Of the New York Times.
Within three days, there was a panel on the subject on Larry King Live, in which Larry asked the following question:
"All right, hold on. Dr. Forest, your concept of how can you out-and-out turn down creationism, since if evolution is true, why are there still monkeys?"
And why do so many of them host television programs, Larry?
And I love this jab at the odious term that has recently infiltrated into way too many facets American government and society:
It's a dishonest phrase for a dishonest time, "faith-based," a cheap huckster's phony term of art. It sounds like an additive, an artificial flavoring to make crude biases taste of bread and wine. It's a word for people without the courage to say they are religious, and it is beloved not only by politicians too cowardly to debate something as substantial as faith but also by Idiot America, which is too lazy to do it.
P. Z. Myers, in his commentary, defends the harshly satirical bent of both Pierce's article and his own writing:
You would be surprised at how much email is sent to me telling me to stop being so derisive, that harsh language and ridicule turn people off and repel the very ones we're trying to persuade. My reply is like the one above; by refusing to ridicule the ridiculous, by watering down every criticism into a mannered circumlocution, we have created an environment where idiots thrive unchallenged. We have a twit for a president because so many people made apologies for his ludicrous lack of qualifications-we need more people unabashedly pointing out fools.
I'm doing my part to fight Idiot America. I hope more people join me.
[raises hand and waves it wildly] Oh! Me! MEEEEE!
I'll help you,
Dr. Myers! In a comment to Myers's article,
Charlie Wagner quoted from
Umberto Eco "a set of axioms on which all fascisms agree":
- The truth is revealed once and only once.
- Parliamentary democracy is by definition rotten because it doesn't represent the voice of the people, which is that of the sublime leader.
- Doctrine outpoints reason, and science is always suspect.
- Critical thought is the province of degenerate intellectuals, who betray the culture and subvert traditional values.

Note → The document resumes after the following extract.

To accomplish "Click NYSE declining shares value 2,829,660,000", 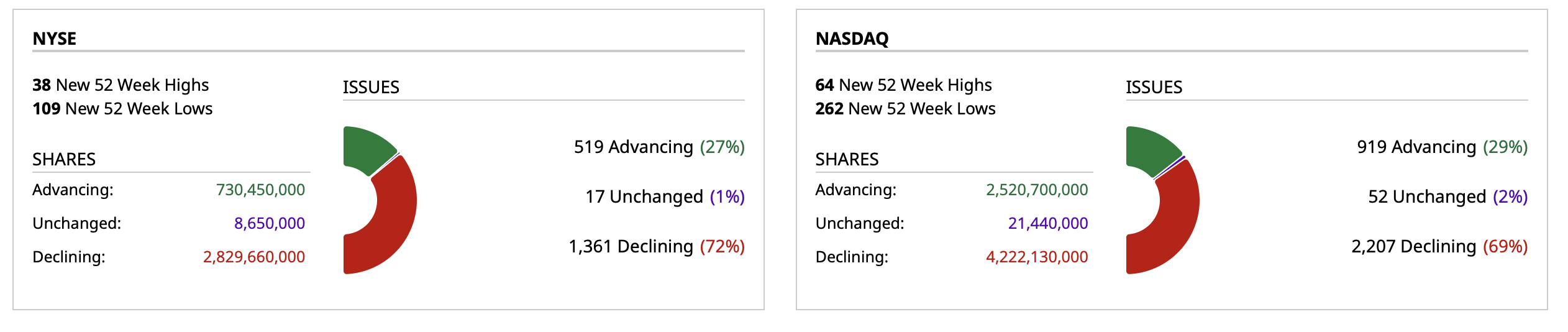I will (x=253, y=257).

- The national identity is provided by the nation's enemies.
- Argument is tantamount to treason.
- Perpetually at war, the state must govern with the instruments of fear.

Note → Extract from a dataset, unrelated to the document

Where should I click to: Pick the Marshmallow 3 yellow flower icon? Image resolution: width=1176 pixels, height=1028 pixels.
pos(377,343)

- Citizens do not act; they play the supporting role of "the people" in the grand opera that is the state.
Hmmm...does this sound at all familiar? In Cleveland alone I think I've seen every one of these tenets summarized or illustrated on bumper stickers, Idiot Americans' perferred form of personal expression. The "bumper-sticker mentality," which seems to have fluorished mighily within the past twenty years, fits in very nicely with the concept of Idiot America.